Już premierowa kwarta, wygrana 22:6, pokazała kto tego dnia był lepszy. 13 strat gospodyń w tym fragmencie oraz dobra skuteczność przyjezdnych spowodowały, że na początku drugiej odsłony Basket ROW miał już 18 punktów więcej od rywalek. Podopieczne Tomasz Grabianowski wzięły się do pracy w drugiej kwarcie i potrafiły nawet zniwelować deficyt do 10 oczek, przegrywając do przerwy 34:44.
Tego dnia jednak MKS MOS nie było stać na nic więcej. Trzecią odsłonę przyjezdne rozpoczęły od serii 11:0, dzięki czemu przypieczętowały końcowy sukces. Ich przewaga znów urosła do kilkunastu punktów, a w końcówce meczu osiągnęła nawet 29 oczek. ROW wygrał łatwo i pewnie, mimo że w jego składzie zabrakło kontuzjowanej Martyny Stelmach, która w ostatnich tygodniach prezentowała dobrą formę.
Rebecca Harris z 16 punktami okazała się najlepszą snajperką niedzielnej potyczki. Po 11 oczek dorzuciły Jelena Velinovic oraz Aldona Morawiec. Wśród pokonanych 11 punktów wywalczyła Chandra Harris.
W całym meczu obie drużyny popełniły aż 57 strat, co jest wynikiem bardzo rzadko spotykanym na tym szczeblu rozgrywek.

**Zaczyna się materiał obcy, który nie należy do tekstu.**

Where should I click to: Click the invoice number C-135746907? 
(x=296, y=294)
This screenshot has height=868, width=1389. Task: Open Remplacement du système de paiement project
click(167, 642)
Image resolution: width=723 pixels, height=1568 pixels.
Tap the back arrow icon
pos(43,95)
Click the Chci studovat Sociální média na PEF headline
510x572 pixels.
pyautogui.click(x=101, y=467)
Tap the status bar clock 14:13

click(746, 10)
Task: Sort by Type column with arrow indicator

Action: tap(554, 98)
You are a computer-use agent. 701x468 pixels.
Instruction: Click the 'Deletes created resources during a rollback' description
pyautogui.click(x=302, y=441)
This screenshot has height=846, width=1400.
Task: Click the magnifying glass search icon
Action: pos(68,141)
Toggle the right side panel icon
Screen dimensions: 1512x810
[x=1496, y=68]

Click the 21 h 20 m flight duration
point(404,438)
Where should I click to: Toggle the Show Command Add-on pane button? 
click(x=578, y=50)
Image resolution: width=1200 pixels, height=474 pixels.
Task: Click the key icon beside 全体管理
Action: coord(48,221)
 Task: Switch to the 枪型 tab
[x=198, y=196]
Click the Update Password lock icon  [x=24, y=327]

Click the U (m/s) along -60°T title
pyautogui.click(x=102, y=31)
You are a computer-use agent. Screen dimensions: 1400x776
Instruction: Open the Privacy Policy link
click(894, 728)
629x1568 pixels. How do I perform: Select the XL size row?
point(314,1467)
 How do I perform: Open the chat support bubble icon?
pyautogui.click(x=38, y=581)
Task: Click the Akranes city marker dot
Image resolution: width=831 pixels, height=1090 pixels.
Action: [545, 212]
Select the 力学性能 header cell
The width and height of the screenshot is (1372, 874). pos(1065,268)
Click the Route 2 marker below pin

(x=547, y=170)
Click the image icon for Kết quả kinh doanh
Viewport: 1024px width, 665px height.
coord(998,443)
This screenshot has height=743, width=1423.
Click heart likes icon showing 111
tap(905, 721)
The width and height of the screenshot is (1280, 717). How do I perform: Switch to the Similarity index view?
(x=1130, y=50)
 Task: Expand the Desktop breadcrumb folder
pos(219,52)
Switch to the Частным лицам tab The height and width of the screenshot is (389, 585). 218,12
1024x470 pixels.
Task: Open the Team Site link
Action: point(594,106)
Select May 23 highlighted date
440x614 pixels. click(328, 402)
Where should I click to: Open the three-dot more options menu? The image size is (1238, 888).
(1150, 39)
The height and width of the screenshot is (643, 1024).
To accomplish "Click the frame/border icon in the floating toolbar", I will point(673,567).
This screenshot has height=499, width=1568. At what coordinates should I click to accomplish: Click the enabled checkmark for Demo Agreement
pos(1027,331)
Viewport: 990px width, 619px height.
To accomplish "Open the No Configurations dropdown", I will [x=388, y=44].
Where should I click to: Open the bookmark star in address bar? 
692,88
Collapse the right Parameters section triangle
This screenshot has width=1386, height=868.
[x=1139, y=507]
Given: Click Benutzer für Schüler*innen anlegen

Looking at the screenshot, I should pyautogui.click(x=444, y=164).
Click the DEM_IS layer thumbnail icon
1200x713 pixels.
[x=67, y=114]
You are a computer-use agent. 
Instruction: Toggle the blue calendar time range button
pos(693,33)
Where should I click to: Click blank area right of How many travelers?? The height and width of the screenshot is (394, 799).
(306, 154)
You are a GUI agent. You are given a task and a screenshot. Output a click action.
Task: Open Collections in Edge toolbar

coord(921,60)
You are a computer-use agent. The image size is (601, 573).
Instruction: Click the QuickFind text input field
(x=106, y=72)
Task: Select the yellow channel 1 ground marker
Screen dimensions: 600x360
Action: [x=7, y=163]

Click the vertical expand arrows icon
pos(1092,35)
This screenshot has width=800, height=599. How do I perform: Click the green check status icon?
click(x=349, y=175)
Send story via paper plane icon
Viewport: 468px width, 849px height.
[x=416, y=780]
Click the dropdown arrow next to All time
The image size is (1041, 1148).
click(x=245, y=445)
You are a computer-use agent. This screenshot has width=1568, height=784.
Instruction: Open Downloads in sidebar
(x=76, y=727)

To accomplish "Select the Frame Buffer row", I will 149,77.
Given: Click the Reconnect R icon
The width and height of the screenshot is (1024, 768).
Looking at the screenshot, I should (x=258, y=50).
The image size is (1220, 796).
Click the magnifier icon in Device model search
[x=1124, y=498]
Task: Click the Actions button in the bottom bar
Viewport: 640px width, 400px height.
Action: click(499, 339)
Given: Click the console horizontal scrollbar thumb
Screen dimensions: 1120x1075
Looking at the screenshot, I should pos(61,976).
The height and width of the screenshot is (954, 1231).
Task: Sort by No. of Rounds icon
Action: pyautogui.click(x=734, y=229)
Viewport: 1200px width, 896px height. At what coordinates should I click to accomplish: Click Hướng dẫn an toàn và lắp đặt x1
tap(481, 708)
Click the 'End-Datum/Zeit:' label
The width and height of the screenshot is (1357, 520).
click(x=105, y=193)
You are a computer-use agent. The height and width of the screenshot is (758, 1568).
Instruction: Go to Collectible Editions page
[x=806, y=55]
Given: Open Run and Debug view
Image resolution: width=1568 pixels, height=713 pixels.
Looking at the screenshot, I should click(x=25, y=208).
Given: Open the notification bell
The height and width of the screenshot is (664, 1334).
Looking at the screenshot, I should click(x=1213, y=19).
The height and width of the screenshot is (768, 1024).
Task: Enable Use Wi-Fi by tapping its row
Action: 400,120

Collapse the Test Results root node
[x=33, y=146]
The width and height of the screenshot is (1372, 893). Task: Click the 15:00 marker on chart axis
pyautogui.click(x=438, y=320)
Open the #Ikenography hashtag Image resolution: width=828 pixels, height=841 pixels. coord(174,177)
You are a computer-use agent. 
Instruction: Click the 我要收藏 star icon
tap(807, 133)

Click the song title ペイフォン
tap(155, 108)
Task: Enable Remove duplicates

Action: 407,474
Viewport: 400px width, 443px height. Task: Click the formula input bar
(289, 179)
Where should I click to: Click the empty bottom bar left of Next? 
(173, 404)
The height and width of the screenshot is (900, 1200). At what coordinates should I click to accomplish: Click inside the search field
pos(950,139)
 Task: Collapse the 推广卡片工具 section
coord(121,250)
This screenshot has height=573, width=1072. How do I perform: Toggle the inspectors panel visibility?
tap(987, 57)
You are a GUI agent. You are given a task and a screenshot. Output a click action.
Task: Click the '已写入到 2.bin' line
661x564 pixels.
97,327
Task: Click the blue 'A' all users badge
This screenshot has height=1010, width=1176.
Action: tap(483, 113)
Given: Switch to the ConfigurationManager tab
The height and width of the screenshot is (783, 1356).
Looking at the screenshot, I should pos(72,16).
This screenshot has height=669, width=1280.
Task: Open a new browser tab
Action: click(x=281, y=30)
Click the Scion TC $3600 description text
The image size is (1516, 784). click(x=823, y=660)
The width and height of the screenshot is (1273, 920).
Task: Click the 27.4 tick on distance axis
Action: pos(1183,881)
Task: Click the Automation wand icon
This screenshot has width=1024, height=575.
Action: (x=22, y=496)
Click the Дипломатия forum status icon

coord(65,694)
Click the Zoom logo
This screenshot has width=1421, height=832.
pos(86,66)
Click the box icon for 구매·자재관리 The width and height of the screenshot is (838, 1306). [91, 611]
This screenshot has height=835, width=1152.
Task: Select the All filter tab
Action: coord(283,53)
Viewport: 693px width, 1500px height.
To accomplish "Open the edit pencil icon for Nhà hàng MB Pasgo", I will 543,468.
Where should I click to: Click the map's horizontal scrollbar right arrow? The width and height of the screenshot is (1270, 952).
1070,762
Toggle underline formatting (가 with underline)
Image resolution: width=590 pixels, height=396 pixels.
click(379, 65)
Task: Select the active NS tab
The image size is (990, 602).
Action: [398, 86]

Rybniczanki zanotowały 19 przechwytów i tyle samo asyst.
MKS MOS Konin - Basket ROW Rybnik 53:82 (6:22, 28:22, 8:17, 11:21)
MKS: Chandra Harris 11, Katarzyna Motyl 10, Jasmine Perkins 8, Iwona Płóciennik 7, Milena Krzyżaniak 4, Megan Kritscher 4, Aleksandra Kaja 2, Anna Gurzęda 2, Elżbieta Paździerska 2, Angelika Kuras 2, Anita Szemraj 1, Marta Libertowska 0.
ROW: Rebecca Harris 16, Aldona Morawiec 11, Jelena Velinovic 11, Anna Kuncewicz 10, Agnieszka Kułaga 9, Markel Walker 9, Agata Gajda 8, Joanna Kędzia 8, Justyna Zielonka 0, Joanna Łabuz 0.